Segment Start: Supplied records

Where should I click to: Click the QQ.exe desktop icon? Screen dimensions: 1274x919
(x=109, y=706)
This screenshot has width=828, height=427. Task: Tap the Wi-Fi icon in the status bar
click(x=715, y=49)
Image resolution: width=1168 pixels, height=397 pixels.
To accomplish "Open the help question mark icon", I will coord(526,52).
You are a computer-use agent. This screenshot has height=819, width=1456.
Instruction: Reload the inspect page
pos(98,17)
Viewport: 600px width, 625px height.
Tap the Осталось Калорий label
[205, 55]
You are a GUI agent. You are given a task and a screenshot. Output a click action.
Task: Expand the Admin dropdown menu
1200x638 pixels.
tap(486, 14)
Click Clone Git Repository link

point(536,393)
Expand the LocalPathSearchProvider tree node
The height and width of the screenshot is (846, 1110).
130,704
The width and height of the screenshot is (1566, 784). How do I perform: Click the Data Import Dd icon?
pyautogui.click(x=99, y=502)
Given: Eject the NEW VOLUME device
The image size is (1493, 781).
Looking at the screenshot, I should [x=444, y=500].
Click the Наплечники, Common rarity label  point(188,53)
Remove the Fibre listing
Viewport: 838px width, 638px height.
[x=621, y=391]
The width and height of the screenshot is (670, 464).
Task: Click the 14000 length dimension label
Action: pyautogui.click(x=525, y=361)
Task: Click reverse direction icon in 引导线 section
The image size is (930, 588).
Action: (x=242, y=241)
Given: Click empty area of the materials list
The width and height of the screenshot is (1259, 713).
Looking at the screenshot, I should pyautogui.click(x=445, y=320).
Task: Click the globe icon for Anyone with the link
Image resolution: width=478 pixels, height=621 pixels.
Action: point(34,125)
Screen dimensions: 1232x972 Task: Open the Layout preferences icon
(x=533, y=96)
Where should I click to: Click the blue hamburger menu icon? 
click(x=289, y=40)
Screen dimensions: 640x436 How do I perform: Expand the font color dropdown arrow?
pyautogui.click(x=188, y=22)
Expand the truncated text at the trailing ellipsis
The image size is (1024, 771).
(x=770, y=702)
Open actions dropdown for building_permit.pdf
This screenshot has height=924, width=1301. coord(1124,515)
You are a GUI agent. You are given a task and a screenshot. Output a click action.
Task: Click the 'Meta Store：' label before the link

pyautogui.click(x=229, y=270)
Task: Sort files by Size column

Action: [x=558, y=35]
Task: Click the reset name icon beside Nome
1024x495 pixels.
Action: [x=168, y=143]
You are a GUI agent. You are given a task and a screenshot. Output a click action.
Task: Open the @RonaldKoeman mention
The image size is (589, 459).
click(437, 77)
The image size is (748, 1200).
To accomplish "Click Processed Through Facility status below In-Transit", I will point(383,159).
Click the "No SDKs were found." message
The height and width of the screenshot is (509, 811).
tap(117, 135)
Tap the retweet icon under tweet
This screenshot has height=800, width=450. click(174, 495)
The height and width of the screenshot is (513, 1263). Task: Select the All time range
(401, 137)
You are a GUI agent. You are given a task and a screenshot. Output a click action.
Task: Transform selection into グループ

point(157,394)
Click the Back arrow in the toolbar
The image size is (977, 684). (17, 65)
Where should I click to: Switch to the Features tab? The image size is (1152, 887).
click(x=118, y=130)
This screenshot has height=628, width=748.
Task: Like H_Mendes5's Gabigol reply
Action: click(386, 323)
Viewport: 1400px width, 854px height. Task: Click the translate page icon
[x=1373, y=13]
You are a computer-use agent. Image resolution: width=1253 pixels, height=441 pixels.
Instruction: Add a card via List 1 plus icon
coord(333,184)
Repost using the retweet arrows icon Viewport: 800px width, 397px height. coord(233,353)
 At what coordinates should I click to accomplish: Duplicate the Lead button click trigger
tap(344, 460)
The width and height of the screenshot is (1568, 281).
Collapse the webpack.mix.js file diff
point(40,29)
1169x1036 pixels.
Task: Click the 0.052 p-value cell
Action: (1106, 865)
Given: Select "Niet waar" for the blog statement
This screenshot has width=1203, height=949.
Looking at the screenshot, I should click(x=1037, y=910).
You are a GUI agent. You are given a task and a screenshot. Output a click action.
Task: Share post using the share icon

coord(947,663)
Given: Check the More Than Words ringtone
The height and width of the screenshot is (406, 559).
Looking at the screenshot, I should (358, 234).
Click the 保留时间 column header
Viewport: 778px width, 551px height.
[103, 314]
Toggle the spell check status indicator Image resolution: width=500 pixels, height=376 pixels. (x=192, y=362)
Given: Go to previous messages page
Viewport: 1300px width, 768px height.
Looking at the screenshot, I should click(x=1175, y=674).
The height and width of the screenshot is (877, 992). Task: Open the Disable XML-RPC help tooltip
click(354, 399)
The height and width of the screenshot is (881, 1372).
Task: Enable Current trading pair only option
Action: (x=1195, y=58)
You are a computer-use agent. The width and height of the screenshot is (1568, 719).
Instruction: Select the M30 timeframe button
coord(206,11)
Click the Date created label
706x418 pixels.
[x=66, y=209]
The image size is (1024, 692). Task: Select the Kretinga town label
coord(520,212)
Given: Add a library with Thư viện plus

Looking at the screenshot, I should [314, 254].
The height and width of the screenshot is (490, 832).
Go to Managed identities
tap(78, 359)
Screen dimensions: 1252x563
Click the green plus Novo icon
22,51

Segment End: Supplied records

Every line that holds the string "computer" must be copied from the records above.

You are a computer-use agent. This screenshot has height=819, width=1456.
You are a computer-use agent. Image resolution: width=1253 pixels, height=441 pixels.
You are a computer-use agent. The width and height of the screenshot is (1568, 719).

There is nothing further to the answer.